Qui sont les donneurs ?

Pour être un donneur potentiel, paradoxalement, il faut être en bonne santé. Toutes les personnes qui décèdent ne peuvent pas donner leurs organes. Les prélèvements sont possibles essentiellement sur les patients en état de mort cérébrale. Au CHU de Lille, cela représente une centaine de personnes par an. Mais avec les refus et selon l'état de santé du patient, les médecins du CHU ne vont réaliser des prélèvements que sur une cinquantaine de personnes. 

Autre possibilité, les patients qui rentrent dans le cadre d'une procédure appelée "Maastricht 3". En France, le prélèvement d’organes sur donneurs décédés après un arrêt cardiaque à la suite d’une décision d’arrêt des traitements, est possible. "Au CHU de Lille, cela concerne une vingtaine de personnes" par an, explique Guillaume Strecker. 

L’âge moyen des donneurs décédés prélevés en 2023 est de 57,8 ans, un chiffre stable depuis 10 ans.

Comment se déroule un prélèvement

Plus que le don, c'est le prélèvement qui est source de craintes par les familles, raconte le coordonnateur des prélèvements au CHU de Lille. "Il y a beaucoup d'idées reçues et de fantasmes sur le prélèvement d'organes" explique Guillaume Strecker.

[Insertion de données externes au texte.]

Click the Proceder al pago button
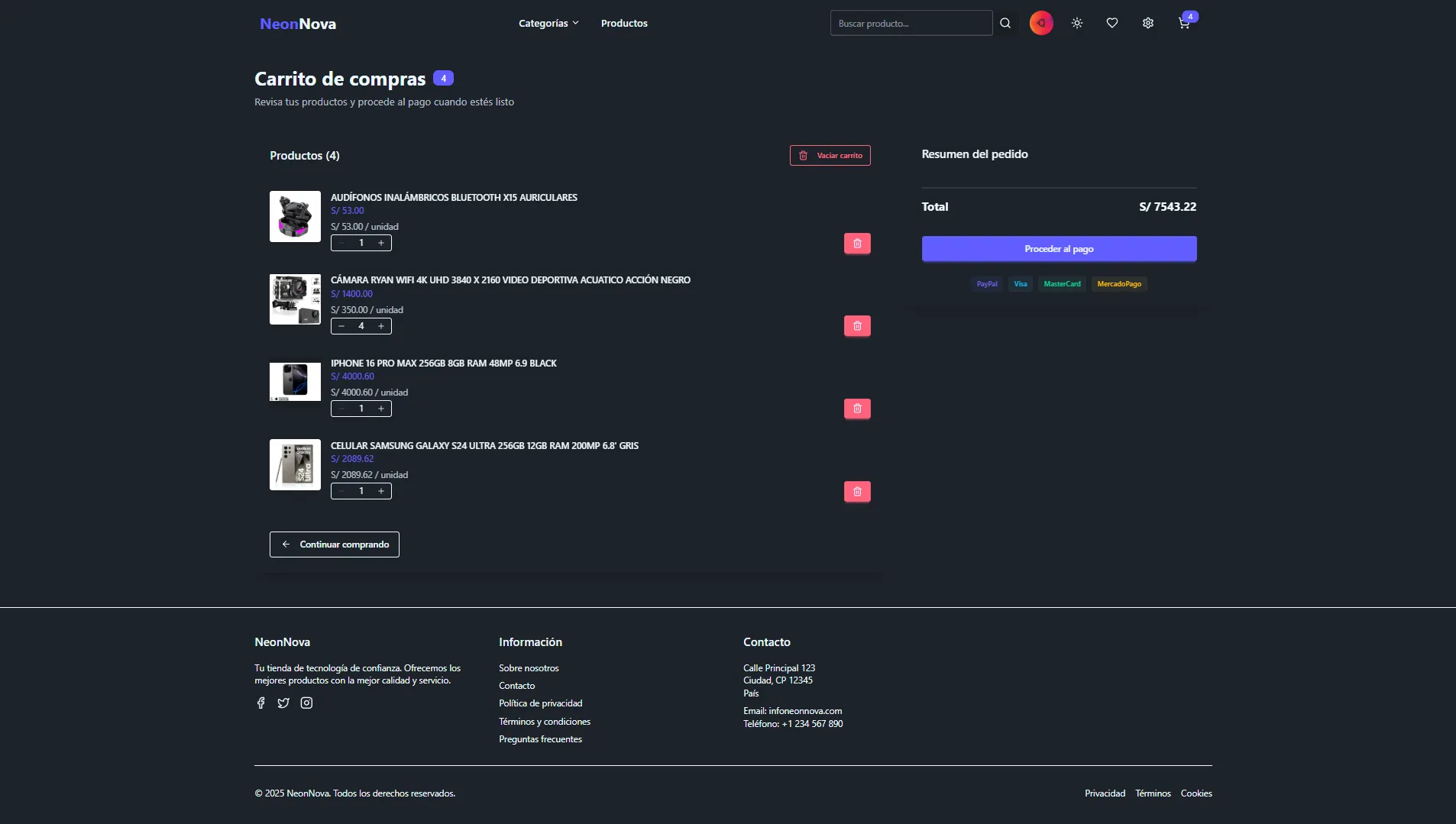Screen dimensions: 1456x824 tap(1059, 249)
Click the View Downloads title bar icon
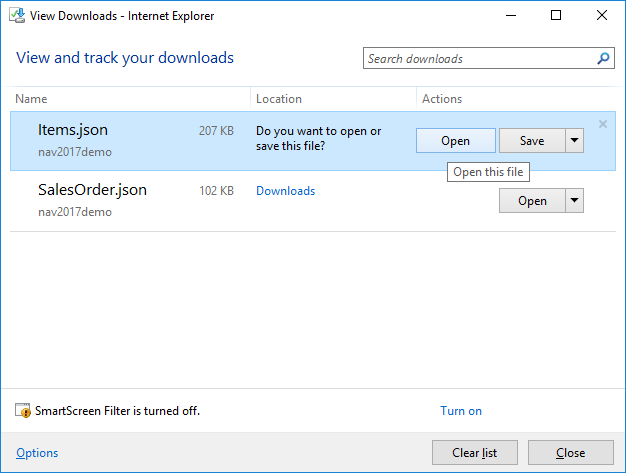 pyautogui.click(x=17, y=16)
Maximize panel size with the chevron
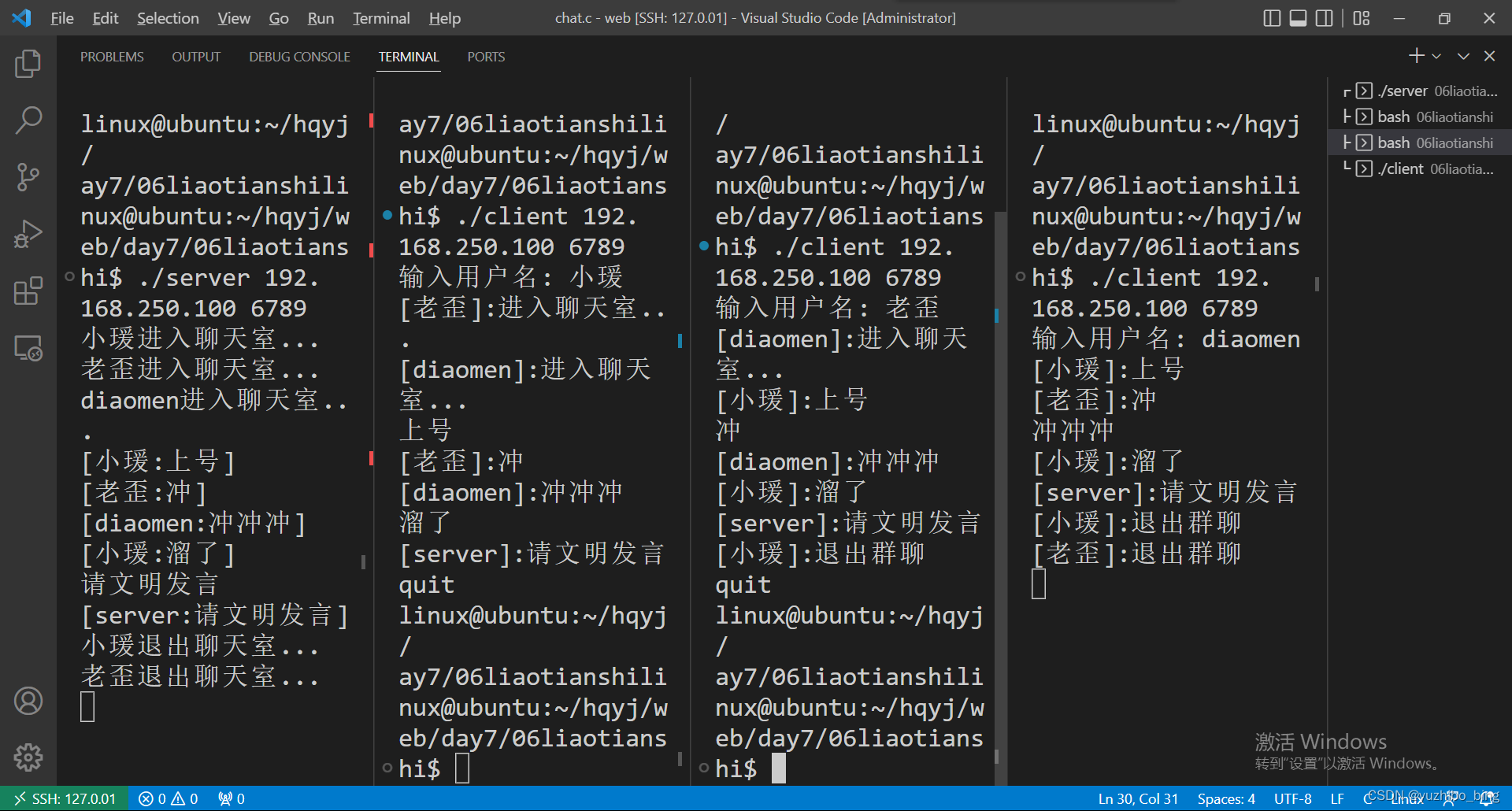Viewport: 1512px width, 811px height. [x=1462, y=55]
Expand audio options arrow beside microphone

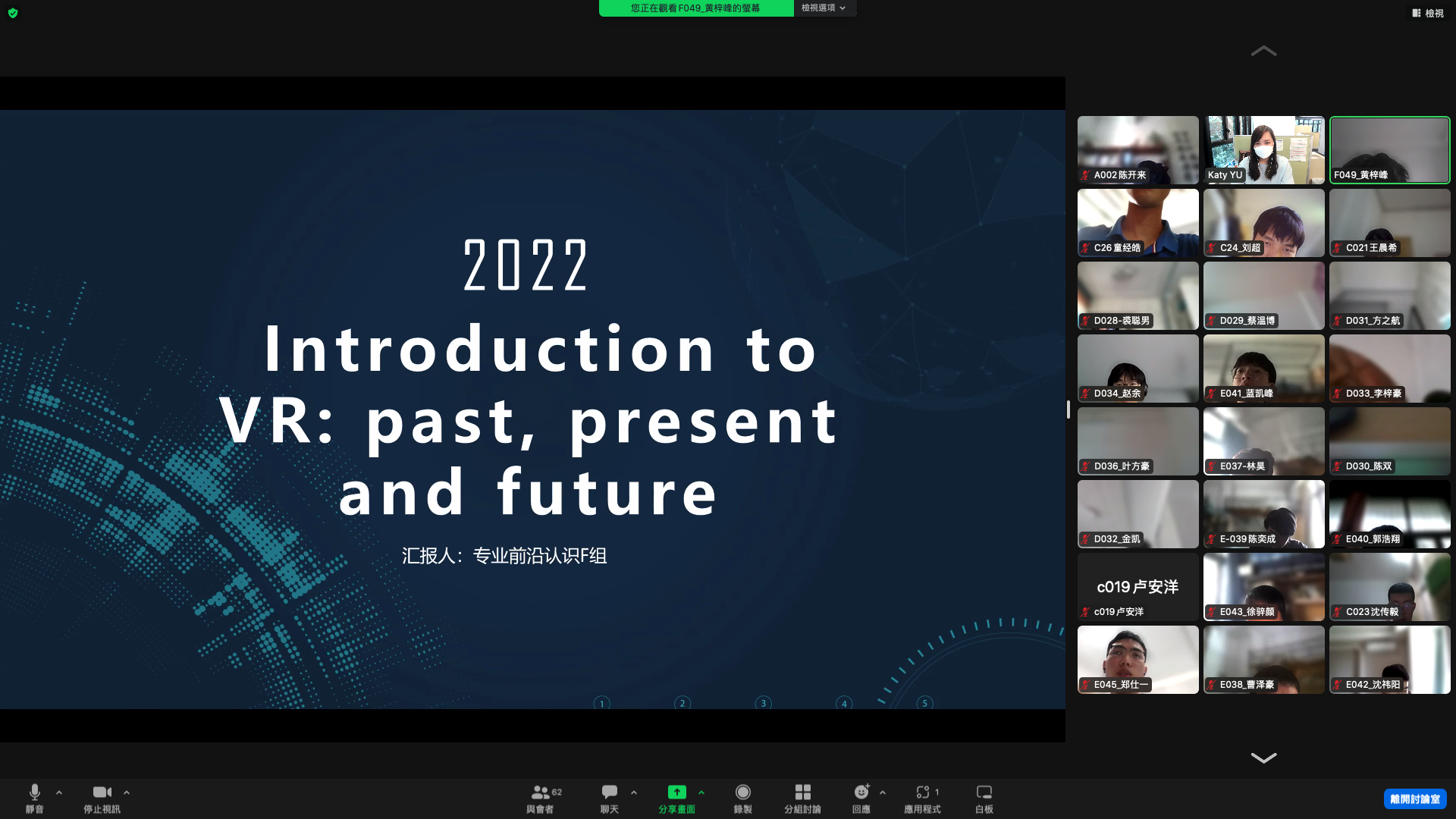coord(59,792)
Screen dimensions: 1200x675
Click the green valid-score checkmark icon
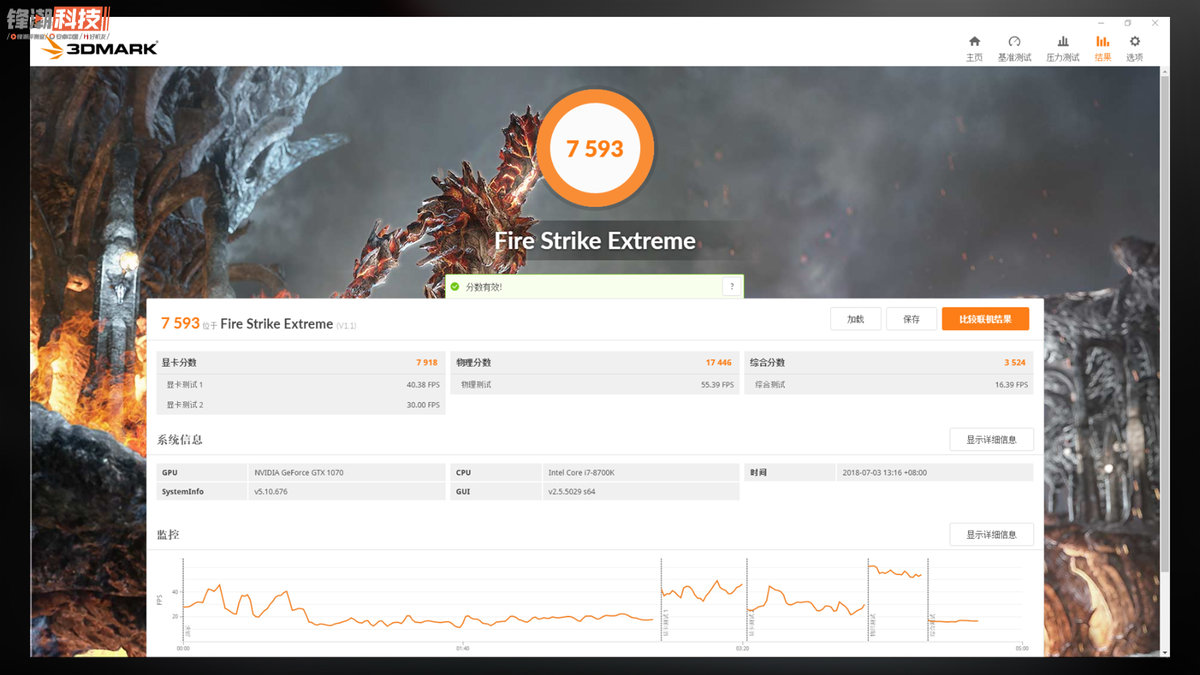point(455,287)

Il explique : "Les proches ont parfois peur que l'on "charcute" le corps du défunt. Non. C'est une intervention chirurgicale comme une autre, souvent réalisée au bloc des urgences". Il poursuit : "Au bloc, il y a des anesthésistes, chirurgiens, infirmiers. Le patient décédé est perfusé, ventilé, on contrôle ses poumons. On réalise des bilans biologiques, on surveille qu'il ait une bonne tension, une bonne hémoglobine. Il est important de maintenir le "milieu intérieur" du patient pour avoir des organes de qualité. Et tout cela est très encadré". L'agence de biomédecine, qui gère le don d'organes en France, a défini des procédures et fixé un cadre réglementaire strict. 

Il y a beaucoup d'idées reçues et de fantasmes sur le prélèvement d'organes.

Guillaume Strecker

Pour finir, Guillaume Strecker explique : "La restitution du corps après l'opération se fait comme n'importe quelle intervention. Le corps est recousu avec le même soin que sur un vivant. Ça ne se voit pas. Nous avons des obligations envers le défunt, sa famille, légalement aussi."

Et puis, l'intervention est confiée à un chirurgien qui a suivi une formation spécifique pour les prélèvements et les greffes. 

Sauver 3 à 4 vies, parfois 7

Sur un donneur, il est possible de prélever un à sept organes, comme les reins, le foie, le cœur, les poumons, le pancréas. "On prélève en moyenne 3 à 4 organes", comme confirme le médecin anesthésiste.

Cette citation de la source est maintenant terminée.